Nearly every Sunday my mother and father would go to church.  But she was the only person I ever knew who took copious notes of the sermon.  She wanted to guide her life by the wisdom contained in the word of God.  At Sunday dinner, she discussed the sermon’s highlights with the family so that we, too, could grow in Christ.  Although she had enough brains to run her own life, she humbly wanted Christ to lead her – and those she loved.
I thought of her recently in meditating on the proverb, “Do you see a man wise in his own eyes?  There is more hope for a fool than for him.” (Proverbs 26:12) Not only was she humble in character, but she was also unimpressed with her many accomplishments, including her tenure on the state’s medical board.
For example, when she retired after nearly 50 years of practicing internal medicine, she was adamant against having a retirement party.  “If you have an event for me, I won’t go,” she protested.

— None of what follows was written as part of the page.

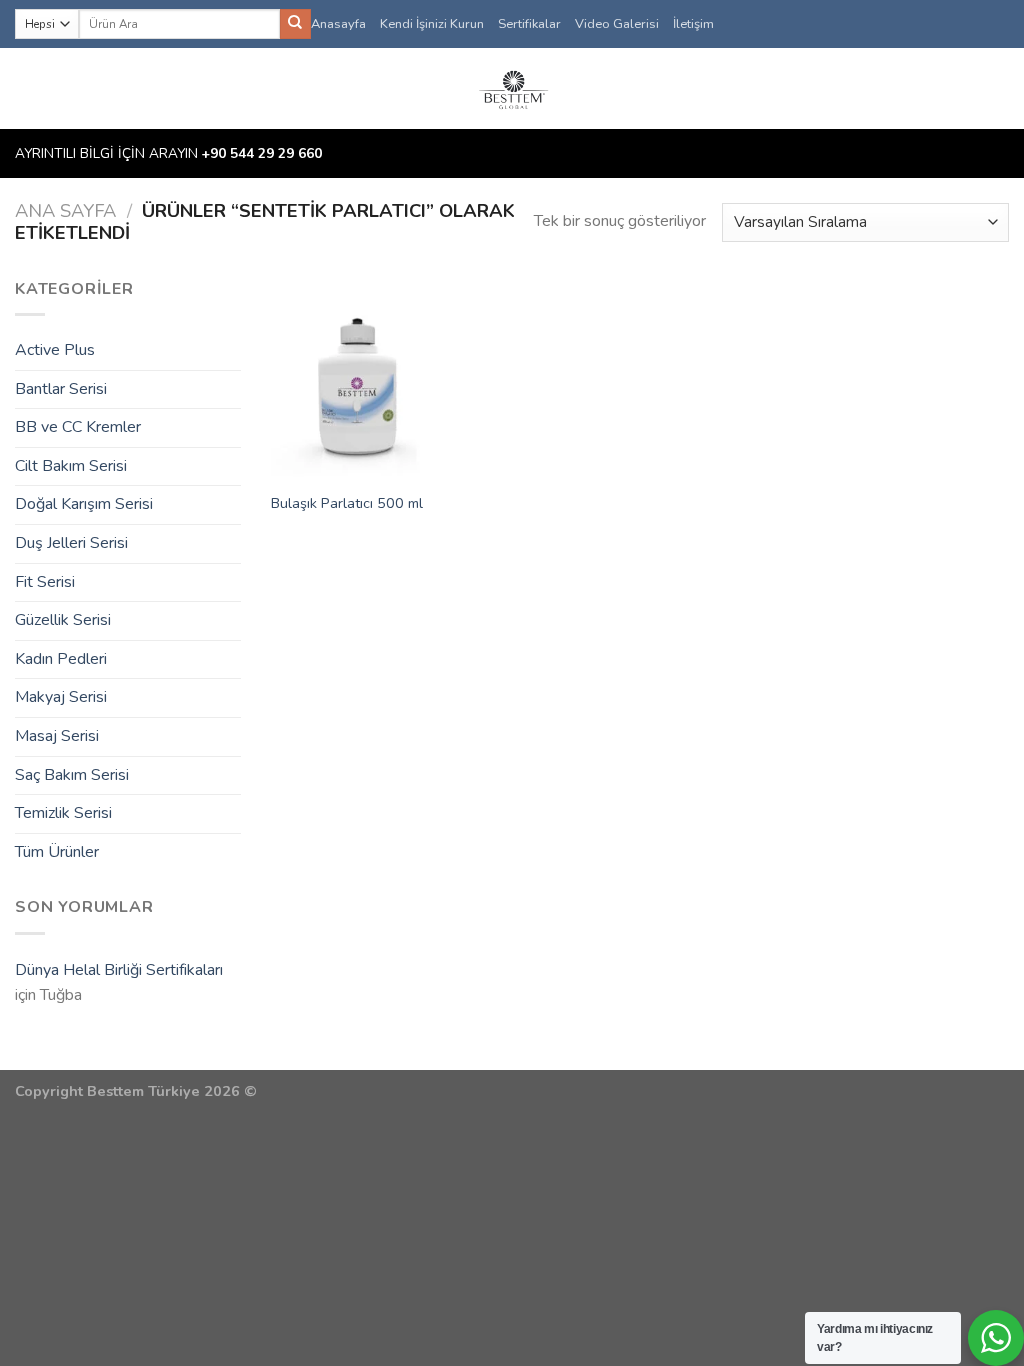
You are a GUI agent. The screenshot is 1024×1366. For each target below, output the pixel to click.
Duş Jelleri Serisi (71, 543)
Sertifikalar (529, 24)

She cared only about winning approval from Christ and hearing him say to her, “Well done, my good and faithful servant.”
I know that she received this divine commendation because she received many honors posthumously, as if God was smiling on her life.  The Urban League saluted her as a “Distinguished Warrior,” Wayne State’s School of Nursing honored her for her leadership at the school, Congressman John Conyers entered her passing in the Congressional Record, and symbolically a tree was planted in her honor at the Coretta Scott King forest in Israel.
What a wonderful lady, mother, wife and doctor who lived “under the radar” but whose secrets of service should not be forgotten.